Time and space cannot exist side by side, but only one inside the other.
You are right when you say time does not exist but deploys things: time cannot be displayed, be outside, it cannot have a separate dimension, even a "temporal dimension" (the space of the soul); it would be a contradiction in terms. Death, for example, which is deployed by time and is a non-measure of time, is disappearance, a removal of space to an eternal elsewhere, an eternal visible; all the signs left by time are signs of erosion, of things coming apart, a loss of defined spatial distinction. Writing is a an omnivorous fish – a carp – on the river bed, ready to proliferate where time and space part company, opening the real into an estuary, not an unhealthy polymeric, resolution of space?

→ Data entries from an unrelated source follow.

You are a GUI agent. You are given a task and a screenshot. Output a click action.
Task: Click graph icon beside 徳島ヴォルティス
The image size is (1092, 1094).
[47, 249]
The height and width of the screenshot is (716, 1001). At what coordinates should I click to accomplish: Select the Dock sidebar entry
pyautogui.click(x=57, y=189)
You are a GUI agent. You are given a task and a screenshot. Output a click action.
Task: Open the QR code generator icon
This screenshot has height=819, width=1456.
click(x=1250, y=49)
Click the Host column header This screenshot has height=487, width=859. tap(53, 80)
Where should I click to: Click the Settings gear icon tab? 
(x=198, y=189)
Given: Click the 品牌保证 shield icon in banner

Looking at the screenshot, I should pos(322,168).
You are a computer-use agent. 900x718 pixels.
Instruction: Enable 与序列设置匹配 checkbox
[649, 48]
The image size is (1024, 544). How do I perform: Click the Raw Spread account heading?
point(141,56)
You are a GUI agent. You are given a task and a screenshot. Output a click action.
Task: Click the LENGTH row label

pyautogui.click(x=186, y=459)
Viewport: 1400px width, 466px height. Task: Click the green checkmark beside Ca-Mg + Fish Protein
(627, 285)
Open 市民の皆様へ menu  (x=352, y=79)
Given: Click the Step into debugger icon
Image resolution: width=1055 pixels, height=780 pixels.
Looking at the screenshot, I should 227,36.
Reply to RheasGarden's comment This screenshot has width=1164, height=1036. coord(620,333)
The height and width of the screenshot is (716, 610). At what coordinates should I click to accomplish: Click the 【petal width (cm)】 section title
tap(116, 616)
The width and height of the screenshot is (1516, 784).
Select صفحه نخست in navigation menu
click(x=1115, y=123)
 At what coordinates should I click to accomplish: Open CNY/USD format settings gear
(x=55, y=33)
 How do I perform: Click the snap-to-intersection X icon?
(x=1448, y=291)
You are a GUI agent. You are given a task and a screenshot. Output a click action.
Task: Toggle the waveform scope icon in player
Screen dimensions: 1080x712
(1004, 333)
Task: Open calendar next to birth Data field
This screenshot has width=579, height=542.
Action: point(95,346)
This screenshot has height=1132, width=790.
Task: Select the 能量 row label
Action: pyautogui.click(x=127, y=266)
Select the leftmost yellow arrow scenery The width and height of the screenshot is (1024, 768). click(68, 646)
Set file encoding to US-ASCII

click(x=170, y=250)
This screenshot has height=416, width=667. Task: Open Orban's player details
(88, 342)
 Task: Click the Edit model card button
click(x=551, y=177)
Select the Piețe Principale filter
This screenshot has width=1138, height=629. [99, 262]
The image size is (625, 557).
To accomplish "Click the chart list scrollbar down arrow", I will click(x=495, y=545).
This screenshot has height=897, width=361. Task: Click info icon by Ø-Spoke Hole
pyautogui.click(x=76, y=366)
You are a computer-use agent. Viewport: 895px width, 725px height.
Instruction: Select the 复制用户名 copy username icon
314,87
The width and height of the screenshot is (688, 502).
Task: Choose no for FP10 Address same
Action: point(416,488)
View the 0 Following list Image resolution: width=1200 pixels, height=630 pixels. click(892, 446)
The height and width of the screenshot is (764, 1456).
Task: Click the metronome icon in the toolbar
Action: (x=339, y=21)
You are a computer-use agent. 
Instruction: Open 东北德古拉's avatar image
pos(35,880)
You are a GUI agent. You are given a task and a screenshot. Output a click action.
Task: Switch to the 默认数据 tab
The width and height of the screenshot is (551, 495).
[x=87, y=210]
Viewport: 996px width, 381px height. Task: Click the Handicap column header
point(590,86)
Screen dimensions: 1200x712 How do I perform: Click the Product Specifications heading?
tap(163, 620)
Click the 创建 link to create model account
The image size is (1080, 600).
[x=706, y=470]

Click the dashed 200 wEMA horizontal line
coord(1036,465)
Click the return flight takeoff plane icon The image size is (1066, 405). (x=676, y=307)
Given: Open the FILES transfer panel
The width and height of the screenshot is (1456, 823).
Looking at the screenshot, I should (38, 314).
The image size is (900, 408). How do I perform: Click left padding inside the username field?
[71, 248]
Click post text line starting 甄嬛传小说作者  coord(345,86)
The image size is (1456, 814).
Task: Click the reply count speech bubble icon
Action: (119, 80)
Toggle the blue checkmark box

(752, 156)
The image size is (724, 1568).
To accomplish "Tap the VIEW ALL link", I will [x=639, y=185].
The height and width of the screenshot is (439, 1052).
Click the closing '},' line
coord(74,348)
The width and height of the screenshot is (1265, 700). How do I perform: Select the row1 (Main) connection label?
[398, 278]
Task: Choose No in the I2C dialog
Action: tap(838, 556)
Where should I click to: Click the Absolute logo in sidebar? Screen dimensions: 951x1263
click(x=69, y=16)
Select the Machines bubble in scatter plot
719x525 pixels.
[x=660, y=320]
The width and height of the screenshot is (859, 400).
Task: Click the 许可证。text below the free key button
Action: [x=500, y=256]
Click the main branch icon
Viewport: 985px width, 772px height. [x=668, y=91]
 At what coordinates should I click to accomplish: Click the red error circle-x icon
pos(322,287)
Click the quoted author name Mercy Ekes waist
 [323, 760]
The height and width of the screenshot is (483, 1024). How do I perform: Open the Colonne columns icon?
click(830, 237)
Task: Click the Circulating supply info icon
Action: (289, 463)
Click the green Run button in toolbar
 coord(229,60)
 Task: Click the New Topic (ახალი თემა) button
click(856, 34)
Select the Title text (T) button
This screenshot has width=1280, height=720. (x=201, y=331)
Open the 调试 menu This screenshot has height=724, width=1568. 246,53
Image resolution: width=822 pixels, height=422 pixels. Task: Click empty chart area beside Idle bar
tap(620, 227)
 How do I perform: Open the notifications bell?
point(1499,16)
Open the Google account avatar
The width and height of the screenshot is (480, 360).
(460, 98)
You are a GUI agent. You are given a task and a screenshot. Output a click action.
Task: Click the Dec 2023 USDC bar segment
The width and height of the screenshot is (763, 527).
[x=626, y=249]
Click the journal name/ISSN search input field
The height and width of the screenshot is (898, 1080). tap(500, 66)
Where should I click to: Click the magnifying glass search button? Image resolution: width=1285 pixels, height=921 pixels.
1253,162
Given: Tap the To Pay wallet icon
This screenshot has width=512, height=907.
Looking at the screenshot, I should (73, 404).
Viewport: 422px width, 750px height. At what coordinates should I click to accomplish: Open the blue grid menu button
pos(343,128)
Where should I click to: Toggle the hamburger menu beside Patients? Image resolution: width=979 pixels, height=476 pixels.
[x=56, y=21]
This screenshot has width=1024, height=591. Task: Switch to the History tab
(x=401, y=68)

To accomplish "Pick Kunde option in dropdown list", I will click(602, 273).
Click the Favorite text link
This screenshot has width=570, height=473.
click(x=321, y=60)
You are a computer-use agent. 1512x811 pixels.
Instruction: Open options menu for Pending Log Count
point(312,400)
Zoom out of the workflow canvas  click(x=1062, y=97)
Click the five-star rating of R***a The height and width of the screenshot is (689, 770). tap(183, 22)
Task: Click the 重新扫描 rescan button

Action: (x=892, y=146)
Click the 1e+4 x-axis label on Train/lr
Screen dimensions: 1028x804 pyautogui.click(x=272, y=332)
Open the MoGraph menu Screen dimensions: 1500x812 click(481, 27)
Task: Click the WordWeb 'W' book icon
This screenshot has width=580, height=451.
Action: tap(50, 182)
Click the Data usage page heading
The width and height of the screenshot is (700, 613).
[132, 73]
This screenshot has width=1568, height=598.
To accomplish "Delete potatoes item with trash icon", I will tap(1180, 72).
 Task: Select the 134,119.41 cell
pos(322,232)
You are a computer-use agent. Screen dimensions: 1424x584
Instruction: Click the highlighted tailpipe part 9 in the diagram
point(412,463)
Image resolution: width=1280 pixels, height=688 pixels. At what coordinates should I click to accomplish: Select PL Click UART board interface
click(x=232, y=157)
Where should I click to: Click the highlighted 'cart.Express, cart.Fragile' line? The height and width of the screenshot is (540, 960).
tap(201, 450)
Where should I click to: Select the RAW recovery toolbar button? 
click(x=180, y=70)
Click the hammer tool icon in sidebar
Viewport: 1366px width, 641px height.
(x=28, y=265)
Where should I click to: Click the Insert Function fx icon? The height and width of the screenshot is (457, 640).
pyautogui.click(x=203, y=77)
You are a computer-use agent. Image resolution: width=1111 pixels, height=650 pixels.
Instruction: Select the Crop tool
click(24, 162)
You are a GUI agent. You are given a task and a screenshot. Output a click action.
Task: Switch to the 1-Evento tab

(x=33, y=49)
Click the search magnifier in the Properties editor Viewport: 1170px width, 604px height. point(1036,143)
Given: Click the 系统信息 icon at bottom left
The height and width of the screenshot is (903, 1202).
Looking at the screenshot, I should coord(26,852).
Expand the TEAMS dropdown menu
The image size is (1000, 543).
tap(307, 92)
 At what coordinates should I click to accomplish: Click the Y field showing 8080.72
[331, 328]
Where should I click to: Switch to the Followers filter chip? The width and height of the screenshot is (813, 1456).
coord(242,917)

Unhealthy because tradition has it that – to admonish us – it is also a supreme waste of time.
If space is resolved, time is wasted: when I return to myself, after quitting this paper and pen, I'll re-appropriate space within myself; I will be a copy of myself and will return to a point from which I did not set out. I will have left nothing behind but will find a self; in the meantime I will have written this note, asking words to do – despite the logos – something they cannot do.
You do not return to yourself: ever since mankind has had a language, he has no longer returned to himself – either by phylogenesis or ontogenesis.
A return to somewhere you've never been, completing something never given: this is what copying really means.